The inclusion of the epithelium in numerical models of the human cornea.

We present a patient-specific finite element model of the human cornea that accounts for the presence of the epithelium. The thin anterior layer that protects the cornea from the external actions has a scant relevance from the mechanical point of view, and it has been neglected in most numerical models of the cornea, which assign to the entire cornea the mechanical properties of the stroma. Yet, modern corneal topographers capture the geometry of the epithelium, which can be naturally included into a patient-specific solid model of the cornea, treated as a multi-layer solid. For numerical applications, the presence of a thin layer on the anterior cornea requires a finer discretization and the definition of two constitutive models (including the corresponding properties) for stroma and epithelium. In this study, we want to assess the relevance of the inclusion of the epithelium in the model of the cornea, by analyzing the effects in terms of uncertainties of the mechanical properties, stress distribution across the thickness, and numerical discretization. We conclude that if the epithelium is modeled as stroma, the material properties should be reduced by 10%. While this choice represents a sufficiently good approximation for the simulation of in vivo mechanical tests, it might result into an under-estimation of the postoperative stress in the simulation of refractive surgery.

Modeling the biomechanics of laser corneal refractive surgery.

We present a finite element model of the human cornea used to simulate corneal refractive surgery according to the three most diffused laser procedures, i. e., photo-refractive keratectomy (PRK), laser in-situ keratomileusis (LASIK) and small incision lenticule extraction (SMILE). The geometry used for the model is patient-specific in terms of anterior and posterior surfaces of the cornea and intrastromal surfaces originated by the planned intervention. The customization of the solid model prior to finite element discretization avoids the struggling difficulties associated with the geometrical modification induced by cutting, incision and thinning. Important features of the model include the identification of the stress-free geometry and an adaptive compliant limbus to account for the surrounding tissues. By the way of simplification, we adopt a Hooke material model extended to the finite kinematics, and consider only the preoperative and short-term postoperative conditions, disregarding the remodeling and material evolution aspects typical of biological tissues. Albeit simple and incomplete, the approach demonstrates that the post-operative biomechanical state of the cornea, after the creation of a flap or the removal of a small lenticule, is strongly modified with respect to the preoperative state and characterized by displacement irregularities and stress localizations.

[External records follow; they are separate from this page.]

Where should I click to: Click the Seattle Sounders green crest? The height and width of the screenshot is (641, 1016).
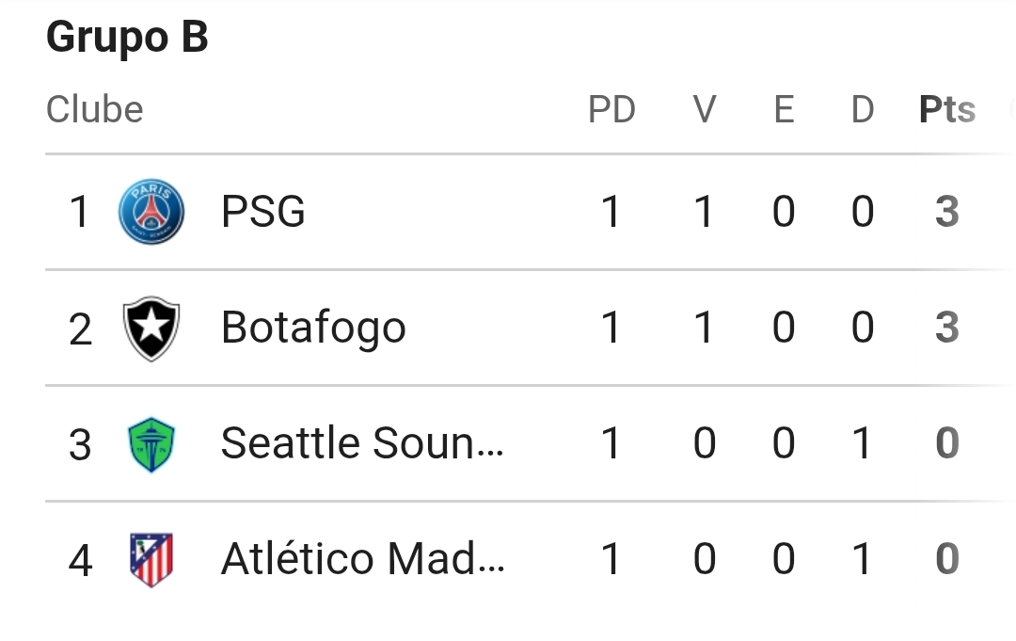pos(151,443)
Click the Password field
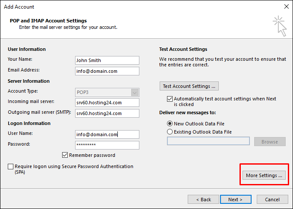Viewport: 293px width, 209px height. (x=107, y=145)
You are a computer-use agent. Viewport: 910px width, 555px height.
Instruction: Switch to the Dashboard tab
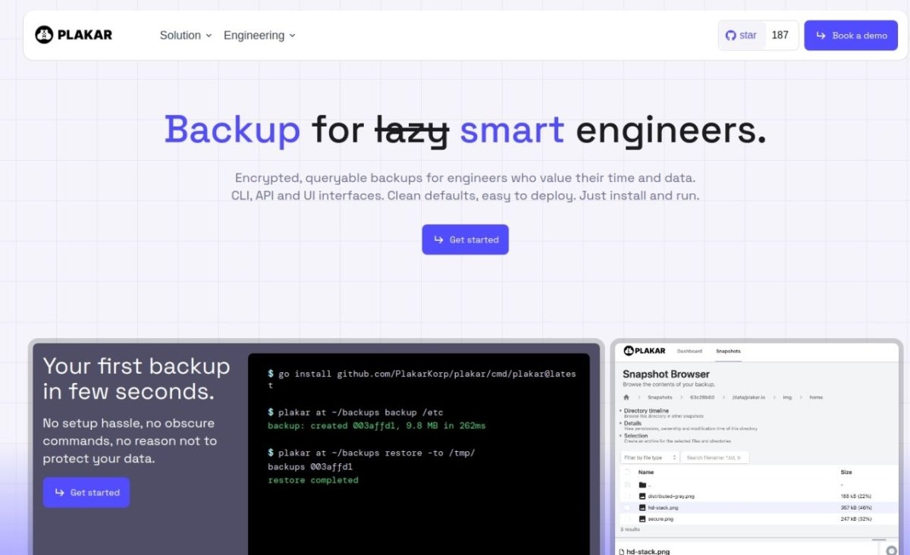pos(689,351)
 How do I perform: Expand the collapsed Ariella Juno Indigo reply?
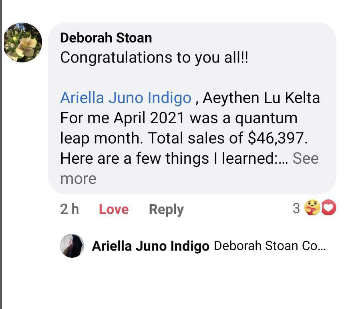click(x=270, y=246)
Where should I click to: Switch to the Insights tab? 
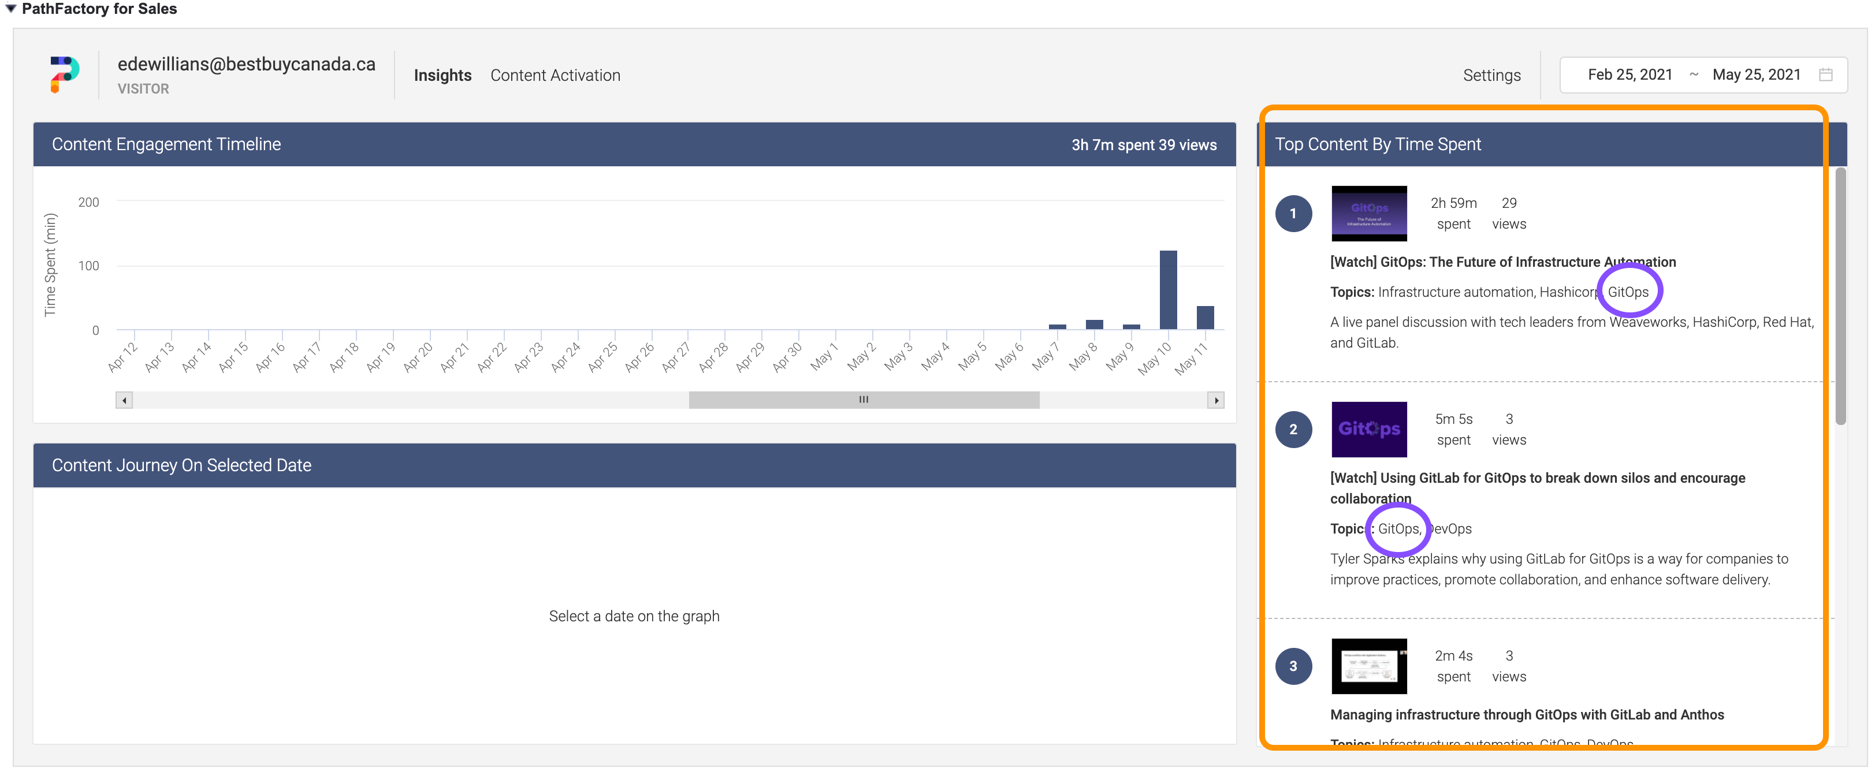coord(442,76)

A 3D fluid-solid interaction model of the air puff test in the human cornea.

We present a numerical model of a contactless test commonly used to assess the biomechanics of the human cornea. The test, consisting in a rapid air jet applied to the anterior surface of the cornea, is controversial. Although the numerous studies documented in the literature have not been able yet to clarify its relevance as a diagnostic tool, the test has the potential to be combined with inverse analysis procedures to characterize the parameters of numerical models of the cornea. With the final goal of employing the air puff test in advanced material identification algorithms, here we propose to model the cornea with standard finite elements and the fluids filling the anterior chamber of the eye with a meshfree discretization. The interaction between moving fluids and deforming cornea is accounted for by modifying the interface boundary conditions of both fluid and solid. The proposed model represents the first fully 3D example of an aqueous-cornea fluid-solid interaction analysis which uses a robust meshfree approach for the fluid. Although we restrict our scope to isotropic nonlinear materials, numerical results confirm the undeniable importance of including internal fluids in the simulation of the air puff test. Thus the proposed approach stands as a procedural paradigm for the identification of the mechanical parameters of the human cornea.

Modelling with a meshfree approach the cornea-aqueous humor interaction during the air puff test.

The air puff test is an in-vivo investigative procedure commonly utilized in ophthalmology to estimate the intraocular pressure. Potentially the test, quick and painless, could be combined with inverse analysis methods to characterize the patient-specific mechanical properties of the human cornea. A rapid localized air jet applied on the anterior surface induces the inward motion of the cornea, that interacts with aqueous humor-the fluid filling the narrow space between cornea and iris-with a strong influence on the dynamics of the cornea. While models of human cornea reproduce accurately patient-specific geometries and have reached a considerable level of complexity in the description of the material, yet scant attention has been paid to the aqueous humor, and no eye models accounting for the physically correct fluid-solid interaction are currently available. The present study addresses this gap by proposing a fluid-structure interaction approach based on a simplified two-dimensional axis-symmetric geometry to simulate the anterior chamber of the eye undergoing the air puff test. We regard the cornea as a membrane described through an analytical model and discretize the fluid with a mesh-free particle approach. The membrane is assumed to be nonlinear elastic and isotropic, and the fluid weakly compressible Newtonian. Numerical analyses reveal a marked influence of the fluid on the dynamics of the cornea. We perform a parametric analysis to assess the quantitative influence of geometrical and material parameters on the mechanical response of the model. Additionally, we investigate the possibility to use the dynamics of the test to estimate the intraocular pressure.